#### Work to be completed:
Each entry below is to be printed verbatim.

Stored data entries:
◇ ◇ ◇
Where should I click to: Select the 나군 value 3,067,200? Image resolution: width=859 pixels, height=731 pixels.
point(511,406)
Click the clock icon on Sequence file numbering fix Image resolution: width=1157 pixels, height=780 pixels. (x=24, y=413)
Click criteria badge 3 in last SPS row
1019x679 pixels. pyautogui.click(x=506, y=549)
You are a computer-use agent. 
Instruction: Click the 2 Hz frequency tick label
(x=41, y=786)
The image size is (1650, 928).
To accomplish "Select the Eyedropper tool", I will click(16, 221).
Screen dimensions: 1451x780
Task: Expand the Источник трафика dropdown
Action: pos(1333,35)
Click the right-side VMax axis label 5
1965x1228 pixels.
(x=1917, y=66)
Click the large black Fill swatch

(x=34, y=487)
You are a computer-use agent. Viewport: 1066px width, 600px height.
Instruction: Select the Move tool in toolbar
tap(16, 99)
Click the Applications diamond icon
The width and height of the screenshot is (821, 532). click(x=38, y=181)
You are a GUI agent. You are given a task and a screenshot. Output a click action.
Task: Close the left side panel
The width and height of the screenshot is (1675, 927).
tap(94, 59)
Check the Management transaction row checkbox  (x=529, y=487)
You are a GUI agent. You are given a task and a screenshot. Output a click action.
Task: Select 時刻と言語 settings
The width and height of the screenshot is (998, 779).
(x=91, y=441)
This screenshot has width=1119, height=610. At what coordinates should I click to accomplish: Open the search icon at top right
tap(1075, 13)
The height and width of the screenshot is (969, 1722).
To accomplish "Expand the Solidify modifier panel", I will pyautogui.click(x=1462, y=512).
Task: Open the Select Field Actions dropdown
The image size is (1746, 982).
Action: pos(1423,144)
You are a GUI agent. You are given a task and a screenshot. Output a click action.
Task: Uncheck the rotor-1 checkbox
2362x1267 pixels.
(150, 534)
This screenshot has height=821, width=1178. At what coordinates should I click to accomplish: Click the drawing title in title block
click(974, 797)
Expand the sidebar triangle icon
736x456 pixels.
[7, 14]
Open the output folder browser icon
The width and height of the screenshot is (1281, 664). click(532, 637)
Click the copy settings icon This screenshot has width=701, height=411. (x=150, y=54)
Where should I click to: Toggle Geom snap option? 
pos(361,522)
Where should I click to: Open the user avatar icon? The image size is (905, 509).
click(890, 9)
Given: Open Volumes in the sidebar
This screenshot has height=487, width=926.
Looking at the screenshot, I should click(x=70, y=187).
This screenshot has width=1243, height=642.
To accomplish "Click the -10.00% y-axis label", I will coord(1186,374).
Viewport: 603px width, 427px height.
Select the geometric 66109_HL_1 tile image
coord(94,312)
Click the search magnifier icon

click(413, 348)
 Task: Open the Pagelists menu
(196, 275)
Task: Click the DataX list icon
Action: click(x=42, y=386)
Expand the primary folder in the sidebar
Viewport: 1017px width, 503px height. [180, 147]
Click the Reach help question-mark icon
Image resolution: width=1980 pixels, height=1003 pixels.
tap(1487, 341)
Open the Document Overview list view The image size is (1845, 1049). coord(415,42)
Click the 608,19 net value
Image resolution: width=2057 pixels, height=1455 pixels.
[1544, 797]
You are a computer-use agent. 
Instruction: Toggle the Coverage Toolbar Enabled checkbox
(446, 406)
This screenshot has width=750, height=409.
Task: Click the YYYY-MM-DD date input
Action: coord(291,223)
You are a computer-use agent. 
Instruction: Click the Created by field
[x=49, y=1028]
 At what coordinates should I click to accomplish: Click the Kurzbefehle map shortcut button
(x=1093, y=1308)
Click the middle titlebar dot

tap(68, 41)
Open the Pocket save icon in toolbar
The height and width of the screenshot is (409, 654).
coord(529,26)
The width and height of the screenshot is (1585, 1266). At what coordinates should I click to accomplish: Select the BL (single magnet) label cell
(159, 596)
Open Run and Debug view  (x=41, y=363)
◇ ◇ ◇
#### Answer for the task:
Where should I click to: Select the 나군 value 3,067,200? Image resolution: width=859 pixels, height=731 pixels.
point(511,406)
Click the clock icon on Sequence file numbering fix Image resolution: width=1157 pixels, height=780 pixels. (x=24, y=413)
Click criteria badge 3 in last SPS row
1019x679 pixels. pyautogui.click(x=506, y=549)
You are a computer-use agent. 
Instruction: Click the 2 Hz frequency tick label
(x=41, y=786)
The image size is (1650, 928).
To accomplish "Select the Eyedropper tool", I will click(16, 221).
Screen dimensions: 1451x780
Task: Expand the Источник трафика dropdown
Action: pos(1333,35)
Click the right-side VMax axis label 5
1965x1228 pixels.
(x=1917, y=66)
Click the large black Fill swatch

(x=34, y=487)
You are a computer-use agent. Viewport: 1066px width, 600px height.
Instruction: Select the Move tool in toolbar
tap(16, 99)
Click the Applications diamond icon
The width and height of the screenshot is (821, 532). click(x=38, y=181)
You are a GUI agent. You are given a task and a screenshot. Output a click action.
Task: Close the left side panel
The width and height of the screenshot is (1675, 927).
tap(94, 59)
Check the Management transaction row checkbox  (x=529, y=487)
You are a GUI agent. You are given a task and a screenshot. Output a click action.
Task: Select 時刻と言語 settings
The width and height of the screenshot is (998, 779).
(x=91, y=441)
This screenshot has width=1119, height=610. At what coordinates should I click to accomplish: Open the search icon at top right
tap(1075, 13)
The height and width of the screenshot is (969, 1722).
To accomplish "Expand the Solidify modifier panel", I will pyautogui.click(x=1462, y=512).
Task: Open the Select Field Actions dropdown
The image size is (1746, 982).
Action: pos(1423,144)
You are a GUI agent. You are given a task and a screenshot. Output a click action.
Task: Uncheck the rotor-1 checkbox
2362x1267 pixels.
(150, 534)
This screenshot has height=821, width=1178. At what coordinates should I click to accomplish: Click the drawing title in title block
click(974, 797)
Expand the sidebar triangle icon
736x456 pixels.
[7, 14]
Open the output folder browser icon
The width and height of the screenshot is (1281, 664). click(532, 637)
Click the copy settings icon This screenshot has width=701, height=411. (x=150, y=54)
Where should I click to: Toggle Geom snap option? 
pos(361,522)
Where should I click to: Open the user avatar icon? The image size is (905, 509).
click(890, 9)
Given: Open Volumes in the sidebar
This screenshot has height=487, width=926.
Looking at the screenshot, I should click(x=70, y=187).
This screenshot has width=1243, height=642.
To accomplish "Click the -10.00% y-axis label", I will coord(1186,374).
Viewport: 603px width, 427px height.
Select the geometric 66109_HL_1 tile image
coord(94,312)
Click the search magnifier icon

click(413, 348)
 Task: Open the Pagelists menu
(196, 275)
Task: Click the DataX list icon
Action: click(x=42, y=386)
Expand the primary folder in the sidebar
Viewport: 1017px width, 503px height. [180, 147]
Click the Reach help question-mark icon
Image resolution: width=1980 pixels, height=1003 pixels.
tap(1487, 341)
Open the Document Overview list view The image size is (1845, 1049). coord(415,42)
Click the 608,19 net value
Image resolution: width=2057 pixels, height=1455 pixels.
[1544, 797]
You are a computer-use agent. 
Instruction: Toggle the Coverage Toolbar Enabled checkbox
(446, 406)
This screenshot has width=750, height=409.
Task: Click the YYYY-MM-DD date input
Action: coord(291,223)
You are a computer-use agent. 
Instruction: Click the Created by field
[x=49, y=1028]
 At what coordinates should I click to accomplish: Click the Kurzbefehle map shortcut button
(x=1093, y=1308)
Click the middle titlebar dot

tap(68, 41)
Open the Pocket save icon in toolbar
The height and width of the screenshot is (409, 654).
coord(529,26)
The width and height of the screenshot is (1585, 1266). At what coordinates should I click to accomplish: Select the BL (single magnet) label cell
(159, 596)
Open Run and Debug view  (x=41, y=363)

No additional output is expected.